I am using a corpus of words scraped from [childrens stories](latvian/books/pasakas.net.ipynb)

In [14]:
import json
import numpy as np
from pprint import pprint
import re

with open("library.json") as f:
    text = ' '.join(
        book["text"]
        for title, book in json.loads(f.read()).items()
    )
    words = list(map(str.lower, re.findall(r'[^\W\d]+', text)))

print(words)

['reiz', 'viena', 'meita', 'gājusi', 'pa', 'ceļu', 'pa', 'priekšu', 'gājis', 'vecs', 'vecis', 'kas', 'tikko', 'varējis', 'pavazāt', 'kājas', 'vecais', 'tēv', 'sēdi', 'man', 'kukurī', 'teikusi', 'meita', 'es', 'tevi', 'panesīšu', 'ko', 'nu', 'meit', 'teicis', 'vecis', 'gan', 'jau', 'es', 'tāpat', 'aizvilkšos', 'nāc', 'vien', 'nāc', 'teikusi', 'meita', 'es', 'esmu', 'jauna', 'un', 'stipra', 'tevi', 'panest', 'varu', 'nu', 'vecis', 'ar', 'nācis', 'meita', 'to', 'paņēmusi', 'uz', 'muguras', 'un', 'nesusi', 'bet', 'vecis', 'palicis', 'arvienu', 'smagāks', 'un', 'smagāks', 'un', 'beidzot', 'to', 'meita', 'vairs', 'tikko', 'varējusi', 'panest', 'tu', 'paliec', 'arvienu', 'smagāks', 'viņa', 'teikusi', 'tā', 'jau', 'varot', 'ar', 'būt', 'noteicis', 'vecis', 'un', 'rausies', 'zemē', 'nu', 'meita', 'prasījusi', 'kas', 'tu', 'tāds', 'esi', 'es', 'esmu', 'tas', 'visulabākais', 'atbildējis', 'vecis', 'kā', 'visulabākais', 'prasījusi', 'meita', 'nu', 'tad', 'jau', 'tu', 'esi', 'pats', 'dievs', 'jā', 

# Infinite parameter model

This was a rough hack that I am formalizing so that improvements can more easily be made.

Let us assume that a word is made of a prefix, stem and suffix.
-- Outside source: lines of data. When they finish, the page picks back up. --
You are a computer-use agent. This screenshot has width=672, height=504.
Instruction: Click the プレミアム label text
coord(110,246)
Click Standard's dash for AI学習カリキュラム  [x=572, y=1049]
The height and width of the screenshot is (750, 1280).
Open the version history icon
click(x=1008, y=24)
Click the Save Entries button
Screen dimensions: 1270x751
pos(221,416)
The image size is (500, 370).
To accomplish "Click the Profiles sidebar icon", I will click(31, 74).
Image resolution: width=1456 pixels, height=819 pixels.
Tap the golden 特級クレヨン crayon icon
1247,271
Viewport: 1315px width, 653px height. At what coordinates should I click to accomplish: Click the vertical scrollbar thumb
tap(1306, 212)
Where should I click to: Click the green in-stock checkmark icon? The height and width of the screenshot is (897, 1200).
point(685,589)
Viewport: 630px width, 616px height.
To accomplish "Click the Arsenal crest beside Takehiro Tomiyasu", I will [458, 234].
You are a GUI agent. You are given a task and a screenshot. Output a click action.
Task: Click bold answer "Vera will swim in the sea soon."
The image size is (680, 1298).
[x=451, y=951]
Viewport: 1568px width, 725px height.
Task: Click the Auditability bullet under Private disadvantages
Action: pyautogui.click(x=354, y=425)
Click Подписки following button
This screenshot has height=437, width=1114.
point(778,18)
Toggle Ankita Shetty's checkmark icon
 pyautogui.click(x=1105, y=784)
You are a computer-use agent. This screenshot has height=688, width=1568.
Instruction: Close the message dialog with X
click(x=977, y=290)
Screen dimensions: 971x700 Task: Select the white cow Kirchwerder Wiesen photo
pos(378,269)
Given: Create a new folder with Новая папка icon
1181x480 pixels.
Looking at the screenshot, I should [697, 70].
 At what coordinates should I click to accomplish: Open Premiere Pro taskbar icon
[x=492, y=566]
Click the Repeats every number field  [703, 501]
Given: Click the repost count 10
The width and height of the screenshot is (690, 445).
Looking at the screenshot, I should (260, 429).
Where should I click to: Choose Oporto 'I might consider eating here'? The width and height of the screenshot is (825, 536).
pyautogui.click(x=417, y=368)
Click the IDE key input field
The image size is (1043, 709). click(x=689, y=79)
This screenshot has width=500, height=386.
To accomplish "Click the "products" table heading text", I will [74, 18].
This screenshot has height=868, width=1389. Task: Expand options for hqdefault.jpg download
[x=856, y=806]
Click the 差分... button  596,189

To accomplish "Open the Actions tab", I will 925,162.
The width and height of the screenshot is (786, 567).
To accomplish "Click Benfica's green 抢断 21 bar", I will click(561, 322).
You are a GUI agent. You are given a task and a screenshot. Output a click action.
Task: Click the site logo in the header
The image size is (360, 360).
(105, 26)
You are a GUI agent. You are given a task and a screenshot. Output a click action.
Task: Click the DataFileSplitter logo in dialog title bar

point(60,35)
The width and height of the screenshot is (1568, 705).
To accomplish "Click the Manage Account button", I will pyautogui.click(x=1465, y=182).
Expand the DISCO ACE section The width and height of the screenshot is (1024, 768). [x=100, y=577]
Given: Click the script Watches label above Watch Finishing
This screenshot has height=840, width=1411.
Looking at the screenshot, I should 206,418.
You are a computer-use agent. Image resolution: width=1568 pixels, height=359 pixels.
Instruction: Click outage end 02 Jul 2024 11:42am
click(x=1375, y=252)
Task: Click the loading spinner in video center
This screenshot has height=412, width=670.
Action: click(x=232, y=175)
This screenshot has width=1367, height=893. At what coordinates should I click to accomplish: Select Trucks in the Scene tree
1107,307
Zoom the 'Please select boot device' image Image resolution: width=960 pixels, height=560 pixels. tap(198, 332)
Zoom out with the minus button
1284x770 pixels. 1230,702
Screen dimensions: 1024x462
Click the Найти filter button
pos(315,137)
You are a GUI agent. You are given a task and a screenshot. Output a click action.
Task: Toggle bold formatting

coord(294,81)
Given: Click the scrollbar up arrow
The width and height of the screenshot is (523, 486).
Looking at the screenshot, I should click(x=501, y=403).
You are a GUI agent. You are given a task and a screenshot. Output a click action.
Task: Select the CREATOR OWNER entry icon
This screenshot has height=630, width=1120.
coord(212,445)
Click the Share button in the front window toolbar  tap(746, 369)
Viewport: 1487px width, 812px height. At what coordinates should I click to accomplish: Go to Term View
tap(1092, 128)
Each can vary in length, but the obvious order is constrained. Using our corpus of text, we can easily compute the probability of any prefix, stem and suffix. so given cut locations $ c_{prefix}, c_{suffix} $, we can compute the probability of the associated prefix, stem and suffix word the *i*th word (respectively $ P_i, T_i, S_i $).

$$\begin{align}
Pr(P_i, T_i, S_i ; \vec{c}_i)
\end{align}$$

We wish to optimized the log-likelihood of the parameters $ \{ \vec{c}_i \}_i $. Fortunately in this kind of stupid model, there is no limit on the parameters because we do it per word, so the log-likelihood factors easily and we can simply optimize per word.

$$\begin{align}
\vec{c} &= \text{arg max}_{\vec{c}} \sum_i \log Pr(P_i, T_i, S_i ; \vec{c}_i) \\
\vec{c}_i &= \text{arg max}_{\vec{c}_i} \log Pr(P_i, T_i, S_i ; \vec{c}_i)
\end{align}$$

Clearly, a reduced parameter model could have benefits, but this was easy to program for now.

In [86]:
def loglikelihood(word, words, p_cut, s_cut):
    Pr = np.sum([
        np.array([
            word[:p_cut] == w[:p_cut],
            word[p_cut:s_cut] in w,
            word[s_cut:] == w[s_cut:]
        ])
        for w in words
    ], axis=0)/len(words)
    L = np.array([p_cut, s_cut - p_cut, len(word) - s_cut])
    return np.log(Pr).dot(L), (word[:p_cut], word[p_cut:s_cut], word[s_cut:])

def max_ll(word, words):
    l_min, conf = np.inf, None
    p_min, s_min = None, None
    for p_cut in range(len(word)):
        for s_cut in range(p_cut, len(word)):
            ll, cuts = loglikelihood(word, words, p_cut, s_cut)
            if info > l_min:
                l_min, conf, p_min, s_min = ll, cuts, p_cut, s_cut
    return conf, l_min, p_min, s_min

print(min_info('mācītājs', words))
print(min_info('nonesīšot', words))

(('mācīt', 'āj', 's'), 49.39630998974996, 5, 7)
(('no', 'nes', 'īšot'), 58.99538681815128, 2, 5)


Pretty cool! It actually seems to work fairly well. Pretty good for a rough hack.